[Items listed in a dataset]

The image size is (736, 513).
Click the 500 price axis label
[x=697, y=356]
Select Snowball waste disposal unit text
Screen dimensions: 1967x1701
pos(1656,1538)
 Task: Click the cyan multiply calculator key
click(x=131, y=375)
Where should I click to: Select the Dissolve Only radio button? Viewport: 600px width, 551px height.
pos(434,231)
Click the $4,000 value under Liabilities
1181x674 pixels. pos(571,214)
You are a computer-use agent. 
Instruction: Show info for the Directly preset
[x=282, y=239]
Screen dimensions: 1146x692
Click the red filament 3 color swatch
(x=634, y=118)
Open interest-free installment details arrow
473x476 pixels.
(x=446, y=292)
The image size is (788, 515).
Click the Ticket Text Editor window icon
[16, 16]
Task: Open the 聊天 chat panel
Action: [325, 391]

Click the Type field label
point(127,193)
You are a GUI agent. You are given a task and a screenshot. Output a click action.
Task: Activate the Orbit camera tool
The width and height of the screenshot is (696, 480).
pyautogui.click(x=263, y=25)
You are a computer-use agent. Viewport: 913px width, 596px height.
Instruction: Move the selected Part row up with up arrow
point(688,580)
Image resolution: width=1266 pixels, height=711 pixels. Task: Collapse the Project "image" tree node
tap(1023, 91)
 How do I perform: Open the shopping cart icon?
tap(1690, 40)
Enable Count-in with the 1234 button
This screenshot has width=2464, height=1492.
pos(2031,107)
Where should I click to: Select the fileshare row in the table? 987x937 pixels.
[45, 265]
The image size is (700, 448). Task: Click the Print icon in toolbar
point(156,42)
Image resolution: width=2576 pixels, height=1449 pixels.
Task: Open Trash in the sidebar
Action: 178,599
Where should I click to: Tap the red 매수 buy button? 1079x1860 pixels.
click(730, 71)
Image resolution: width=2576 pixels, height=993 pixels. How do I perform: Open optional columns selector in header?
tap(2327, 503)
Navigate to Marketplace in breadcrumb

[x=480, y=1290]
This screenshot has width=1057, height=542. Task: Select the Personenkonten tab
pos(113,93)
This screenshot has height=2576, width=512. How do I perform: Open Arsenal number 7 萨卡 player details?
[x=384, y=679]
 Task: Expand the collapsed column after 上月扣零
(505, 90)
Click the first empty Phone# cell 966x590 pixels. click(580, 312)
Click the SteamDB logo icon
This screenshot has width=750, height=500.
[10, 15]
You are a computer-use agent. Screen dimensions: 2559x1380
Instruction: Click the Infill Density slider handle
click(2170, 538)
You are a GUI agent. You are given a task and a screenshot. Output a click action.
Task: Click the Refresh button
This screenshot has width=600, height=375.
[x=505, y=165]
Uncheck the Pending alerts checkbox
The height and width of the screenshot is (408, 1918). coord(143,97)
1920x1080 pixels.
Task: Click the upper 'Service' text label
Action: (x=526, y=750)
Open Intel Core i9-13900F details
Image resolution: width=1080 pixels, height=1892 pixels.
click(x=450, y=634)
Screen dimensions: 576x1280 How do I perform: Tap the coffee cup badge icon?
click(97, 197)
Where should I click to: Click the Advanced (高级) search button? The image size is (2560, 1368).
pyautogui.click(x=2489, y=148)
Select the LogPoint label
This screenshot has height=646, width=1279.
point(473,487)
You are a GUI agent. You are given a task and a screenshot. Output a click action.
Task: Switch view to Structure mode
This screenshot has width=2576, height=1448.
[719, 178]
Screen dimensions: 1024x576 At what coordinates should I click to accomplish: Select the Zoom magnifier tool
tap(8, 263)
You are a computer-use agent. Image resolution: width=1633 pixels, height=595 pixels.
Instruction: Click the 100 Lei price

**Work required**
Copy out every line above word for word, without altering anything.

**Worked answer**
The image size is (736, 513).
Click the 500 price axis label
[x=697, y=356]
Select Snowball waste disposal unit text
Screen dimensions: 1967x1701
pos(1656,1538)
 Task: Click the cyan multiply calculator key
click(x=131, y=375)
Where should I click to: Select the Dissolve Only radio button? Viewport: 600px width, 551px height.
pos(434,231)
Click the $4,000 value under Liabilities
1181x674 pixels. pos(571,214)
You are a computer-use agent. 
Instruction: Show info for the Directly preset
[x=282, y=239]
Screen dimensions: 1146x692
Click the red filament 3 color swatch
(x=634, y=118)
Open interest-free installment details arrow
473x476 pixels.
(x=446, y=292)
The image size is (788, 515).
Click the Ticket Text Editor window icon
[16, 16]
Task: Open the 聊天 chat panel
Action: [325, 391]

Click the Type field label
point(127,193)
You are a GUI agent. You are given a task and a screenshot. Output a click action.
Task: Activate the Orbit camera tool
The width and height of the screenshot is (696, 480).
pyautogui.click(x=263, y=25)
You are a computer-use agent. Viewport: 913px width, 596px height.
Instruction: Move the selected Part row up with up arrow
point(688,580)
Image resolution: width=1266 pixels, height=711 pixels. Task: Collapse the Project "image" tree node
tap(1023, 91)
 How do I perform: Open the shopping cart icon?
tap(1690, 40)
Enable Count-in with the 1234 button
This screenshot has width=2464, height=1492.
pos(2031,107)
Where should I click to: Select the fileshare row in the table? 987x937 pixels.
[45, 265]
The image size is (700, 448). Task: Click the Print icon in toolbar
point(156,42)
Image resolution: width=2576 pixels, height=1449 pixels.
Task: Open Trash in the sidebar
Action: 178,599
Where should I click to: Tap the red 매수 buy button? 1079x1860 pixels.
click(730, 71)
Image resolution: width=2576 pixels, height=993 pixels. How do I perform: Open optional columns selector in header?
tap(2327, 503)
Navigate to Marketplace in breadcrumb

[x=480, y=1290]
This screenshot has width=1057, height=542. Task: Select the Personenkonten tab
pos(113,93)
This screenshot has height=2576, width=512. How do I perform: Open Arsenal number 7 萨卡 player details?
[x=384, y=679]
 Task: Expand the collapsed column after 上月扣零
(505, 90)
Click the first empty Phone# cell 966x590 pixels. click(580, 312)
Click the SteamDB logo icon
This screenshot has width=750, height=500.
[10, 15]
You are a computer-use agent. Screen dimensions: 2559x1380
Instruction: Click the Infill Density slider handle
click(2170, 538)
You are a GUI agent. You are given a task and a screenshot. Output a click action.
Task: Click the Refresh button
This screenshot has width=600, height=375.
[x=505, y=165]
Uncheck the Pending alerts checkbox
The height and width of the screenshot is (408, 1918). coord(143,97)
1920x1080 pixels.
Task: Click the upper 'Service' text label
Action: (x=526, y=750)
Open Intel Core i9-13900F details
Image resolution: width=1080 pixels, height=1892 pixels.
click(x=450, y=634)
Screen dimensions: 576x1280 How do I perform: Tap the coffee cup badge icon?
click(97, 197)
Where should I click to: Click the Advanced (高级) search button? The image size is (2560, 1368).
pyautogui.click(x=2489, y=148)
Select the LogPoint label
This screenshot has height=646, width=1279.
point(473,487)
You are a GUI agent. You are given a task and a screenshot. Output a click action.
Task: Switch view to Structure mode
This screenshot has width=2576, height=1448.
[719, 178]
Screen dimensions: 1024x576 At what coordinates should I click to accomplish: Select the Zoom magnifier tool
tap(8, 263)
You are a computer-use agent. Image resolution: width=1633 pixels, height=595 pixels.
Instruction: Click the 100 Lei price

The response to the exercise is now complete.